People think the siesta is just about the greatest thing in the world. I happen to agree, though people are wildly mistaken on why Spaniards have siesta or what they really do.
In all small villages across windswept Castilla, along the expat enclaves of the Costa del Sol and on the sun-drenched streets of Triana, the hazy afternoon heat makes people run for their homes. Between 2pm and 5pm, time stops and villages become ghost towns.
I’m reading Roads to Santiago, a novel on the Camino de Santiago that has nothing to do with the actual pilgrimage, by a celebrated Dutch travel writer, Cees Nooteboom. As he travels throughout Spain by car, he often arrives to the paradores, government run luxury hotels in small towns, during this dead time, often greeted by empty plazas, cloudless skies and seemingly abandoned towns. While the regurgitation of four millenia of Iberian history and careful (yet excruciating) detail of every single medieval church in Castilla is a little drab, I love his only mention of the siesta in the book:
“The dreams of the siesta are not the same as those of night, there’s a different, false night embedded in the siesta, the deception of awakening not to a fresh start but to a repeat performance. The day has already been soiled by life and food, by the words of the news and of the world, sunset is nearer than sunrise, and everything has to happens second time, there is a certain lassitude, a hint of death, shadows in the late afternoon, the slow approach of darkness. I recognize the room but not the sounds” (p 279).
I actually remember my siesta dreams better than those nighttime ones because I often feel that, though I’m asleep with my eyes shut and cuddling Rafa la Girafa (the stuffed giraffe I got at a chino for a few euros), my brain isn’t fully asleep and is taking in what goes on around me. I don’t wake up feeling refreshed, but often more drained and with a feeling of dread. This may come from the anticipation of giving private classes, or of the day really dying and knowing it’s one less or what. But as much as I love to lay down to a siesta, I hate waking up from one!
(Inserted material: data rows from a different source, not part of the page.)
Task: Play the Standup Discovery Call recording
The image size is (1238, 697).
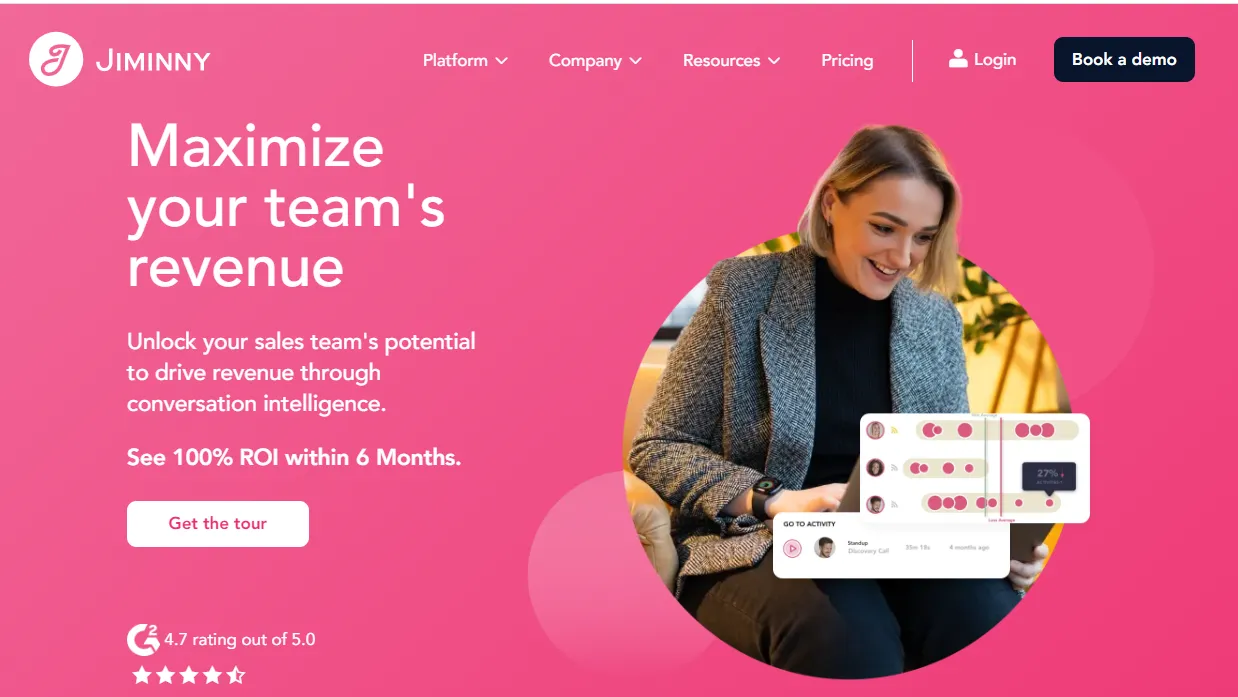Action: [792, 548]
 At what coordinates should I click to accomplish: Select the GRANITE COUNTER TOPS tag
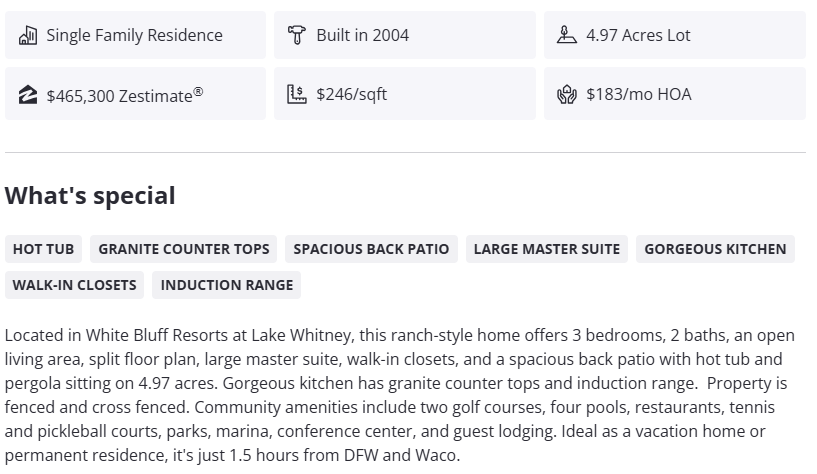pyautogui.click(x=184, y=249)
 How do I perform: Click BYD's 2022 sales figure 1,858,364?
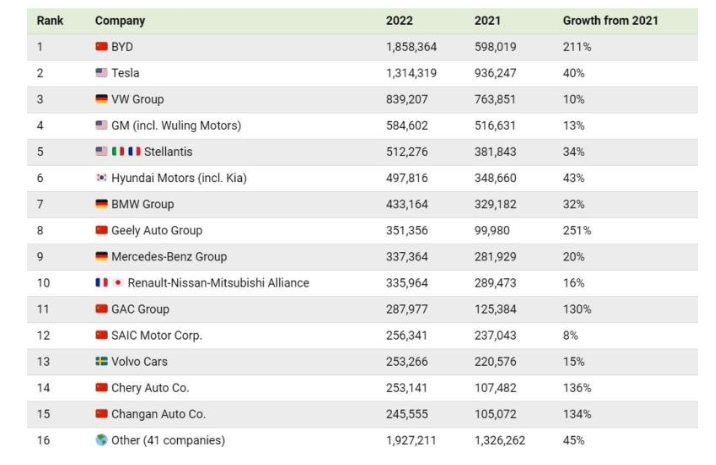click(x=411, y=47)
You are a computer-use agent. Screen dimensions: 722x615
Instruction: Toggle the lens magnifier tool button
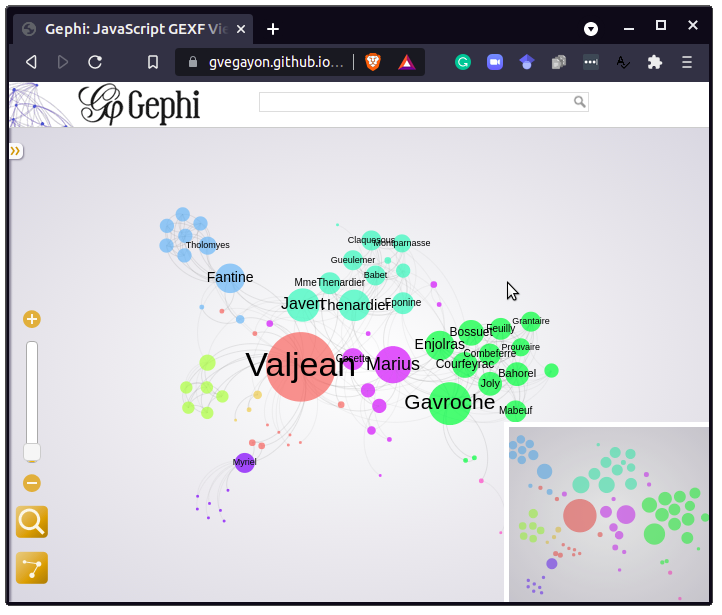click(x=32, y=522)
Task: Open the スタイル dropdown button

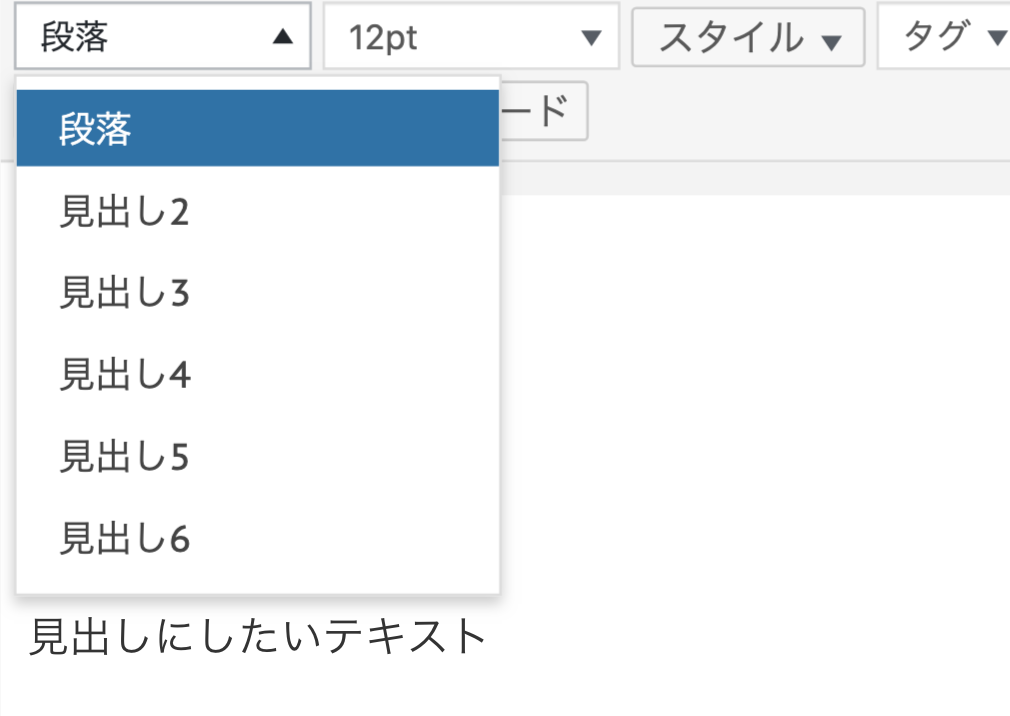Action: click(748, 37)
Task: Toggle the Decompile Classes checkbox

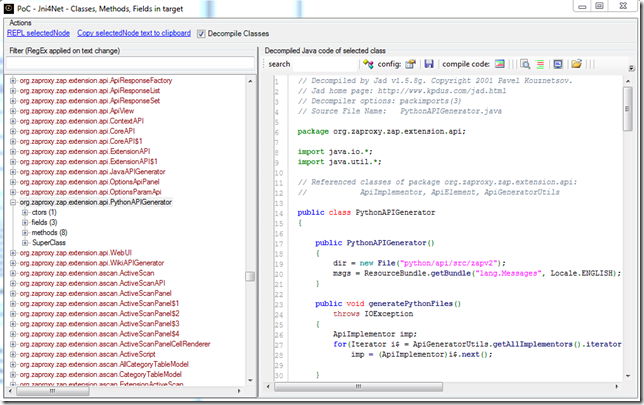Action: pyautogui.click(x=201, y=33)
And the siesta isn’t just for sleeping – some of the best TV shows and all the news programs are on at this time, as families often eat in front of the TV. With my host family, we ate lunch every Sunday in the family room, watching the weekly news review. Or families simply spend time together. I myself use siesta to catch up on lessons and American TV shows (MTV puts new shows on at 3pm Spain time everyday!)
With that, I am returning to Spain this afternoon and planning on echaring a siestita on the way to the airport. Unless Don Gaa buys me Baja Fresh.